Stereotactic Body Radiation Therapy for Post-chemoradiation Residual Disease in Stage II/III Non-small Cell Lung Cancer
Overview
- Phase
- Not Applicable
- Intervention
- Not specified
- Conditions
- Lung Cancer
- Sponsor
- Ronald McGarry
- Enrollment
- 35
- Locations
- 1
- Primary Endpoint
- Boost Dose Toxicity
- Status
- Completed
- Last Updated
- 7 years ago
Overview
Brief Summary
It is apparent that local control for Non-small Cell Lung Cancer (NSCLC) remains a significant problem. Conventional radiation therapy techniques have limitations for the dose that can be delivered to a chest tumor mass due to the adjacent dose limiting organs. Mounting evidence supports the use of hypofractionated stereotactically delivered radiation therapy to control lung cancer with acceptable toxicity profiles.
Thus the investigators propose to increase the doses of radiation to residual masses of NSCL to a BED > 100 Gy by the addition of two fractions of stereotactically delivered boost radiation therapy to residual disease post-conventional chemoradiation to at least 59.4 Gy in 180 cGy fractions. Using the linear quadratic equation to model doses of radiation therapy, 59.4 Gy would have a BED of approximately 70 Gy. Single fraction stereotactic body radiation therapy (SBRT) of 10 Gy would have a BED of approximately 20 Gy. Thus the addition of two fractions of 10Gy of SBRT to limited volumes of PET residual disease would theoretically result in higher degrees of local control of lung cancer masses, achieving a minimum cumulative BED of approximately 110Gy-equivalent.
Detailed Description
Lung cancer represents one of the most challenging malignancies to manage. Cure rates have only marginally improved in the last 20 years. It is the most commonly fatal cancer in both men and women with overall 5 year survivals of 15%. Lung cancer kills more Americans than the next three most common malignancies combined. Most non small cell lung cancer (NSCLC) presents at advanced stages. Only approximately 25% present with stage I/II disease, 40% with stage III and 35% patients present with stage IV. (1) The optimal treatment of stage II/III NSCLC is complex. For those patients who are surgical candidates and a complete resection is technically feasible, radical surgery remains the standard of care. Traditionally, those patients with multiple N2 nodal levels or T4 disease are considered inoperable. Given that the average age of patients diagnosed with NSCLC is in their mid-60's and usually have long smoking histories, many patients are medically inoperable.
Investigators
Ronald McGarry
Professor, Radiation Medicine
University of Kentucky
Eligibility Criteria
Inclusion Criteria
- •Histological confirmation of non-small cell lung cancer (squamous cell carcinoma, adenocarcinoma, large cell carcinoma, bronchoalveolar cell carcinoma, or non-small cell carcinoma NOS) by either biopsy or cytology.

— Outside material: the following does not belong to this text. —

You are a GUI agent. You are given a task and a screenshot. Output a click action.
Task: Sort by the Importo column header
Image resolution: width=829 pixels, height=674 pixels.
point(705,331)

- •Clinical AJCC stage IIA (T1N1M0), IIB (T2,N1M0, T3,N0,M0) or IIIA (T1-3, N1-2,M0)/selected IIIB. In all cases, patients may be included at the discretion of the treating radiation oncologist if it will be likely the disease can be encompassed by the stereotactic boost will be included.
- •Patients with non-bulky (\< 2.0-3.0 cm) hilar or mediastinal lymphadenopathy determined by pre-treatment CT scan, PET or mediastinoscopy
- •Must have completed a standard course of chemoradiation in accordance with NCCN Guidelines
- •One month following definitive chemoradiation, CT or PET-CT revealing limited volume residual disease within the site of primary tumour mass (post-chemo/RT mass \</= 7.0 cm). Patients with a CR and no obvious target are not eligible.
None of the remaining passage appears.